If you have $5,000 you can afford to invest, now may be an ideal time to do so. Many top growth stocks have been falling, and there are many great options out there. With an investment of $5,000, you could find yourself with a nice return after buying and holding stocks for at least three to five years.
A couple of the better deals out there right now include Ayr Wellness (AYRW.F 2.12%) and Walt Disney (DIS 0.17%). Both stocks have been struggling of late, but their futures looks solid. I expect their share prices to recover as early as next year.
1. Ayr Wellness
Cannabis producer Ayr Wellness is a promising growth stock to own. It has big plans for expansion over the next few years, eyeing some of the top marijuana markets in the country.

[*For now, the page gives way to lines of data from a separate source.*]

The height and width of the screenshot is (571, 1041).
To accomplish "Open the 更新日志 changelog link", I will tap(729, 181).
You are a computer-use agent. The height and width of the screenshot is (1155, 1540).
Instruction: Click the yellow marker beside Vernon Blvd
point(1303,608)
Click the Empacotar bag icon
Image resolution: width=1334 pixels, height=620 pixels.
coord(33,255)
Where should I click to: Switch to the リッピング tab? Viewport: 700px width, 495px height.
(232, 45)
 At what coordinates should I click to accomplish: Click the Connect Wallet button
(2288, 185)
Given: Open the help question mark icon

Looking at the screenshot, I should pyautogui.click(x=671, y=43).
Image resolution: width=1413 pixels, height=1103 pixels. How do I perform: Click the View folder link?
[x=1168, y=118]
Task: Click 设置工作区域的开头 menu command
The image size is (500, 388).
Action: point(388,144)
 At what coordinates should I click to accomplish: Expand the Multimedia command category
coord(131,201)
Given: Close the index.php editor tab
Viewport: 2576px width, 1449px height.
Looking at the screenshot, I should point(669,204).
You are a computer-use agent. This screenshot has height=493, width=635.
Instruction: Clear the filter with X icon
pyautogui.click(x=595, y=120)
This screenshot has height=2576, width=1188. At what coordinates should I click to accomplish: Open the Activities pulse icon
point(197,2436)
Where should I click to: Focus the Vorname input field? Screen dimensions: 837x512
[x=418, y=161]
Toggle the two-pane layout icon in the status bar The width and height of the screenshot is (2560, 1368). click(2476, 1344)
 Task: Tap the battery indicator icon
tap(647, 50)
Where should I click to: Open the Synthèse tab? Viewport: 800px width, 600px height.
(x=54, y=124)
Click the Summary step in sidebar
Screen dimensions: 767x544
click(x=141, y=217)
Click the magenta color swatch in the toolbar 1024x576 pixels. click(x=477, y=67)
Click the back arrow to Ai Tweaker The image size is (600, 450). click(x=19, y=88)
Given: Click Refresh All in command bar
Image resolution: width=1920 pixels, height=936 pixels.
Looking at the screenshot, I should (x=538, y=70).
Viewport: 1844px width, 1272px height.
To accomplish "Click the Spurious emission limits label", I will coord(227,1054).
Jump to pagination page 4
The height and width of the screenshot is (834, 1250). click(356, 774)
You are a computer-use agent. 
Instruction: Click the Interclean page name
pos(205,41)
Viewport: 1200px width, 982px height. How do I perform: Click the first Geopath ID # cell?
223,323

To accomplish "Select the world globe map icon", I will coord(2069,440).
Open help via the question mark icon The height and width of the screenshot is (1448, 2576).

In its most recent quarter for the period ending Sept. 30, Ayr Wellness reported sales of $96.2 million, which was more than double last year's tally of $45.5 million. Heading into 2022, the company has high hopes that it can continue building on that growth as it has multiple acquisitions that it expects will close in the first half of next year.
It's also adding to its capacity in multiple states, including Florida and Arizona, and is banking on growth in New Jersey -- one of the nation's newest recreational pot markets (in which sales will commence next year). All of this has Ayr Wellness expecting its revenue next year to rise to $800 million, making it among the top multi-state operators (MSOs) out there.
Today, however, the stock is struggling and is down more than 44% year to date, while the Horizons Marijuana Life Sciences ETF has declined by 19%. There isn't an overwhelming reason to be bearish on the stock. The recent decline appears to be in line with general softness in the cannabis market due to a lack of progress on the legalization of marijuana at the federal level, which still looks like it could be years away. And because Ayr is still one of the smaller players in the industry, investors may see it as a bit of a riskier buy than other pot stocks.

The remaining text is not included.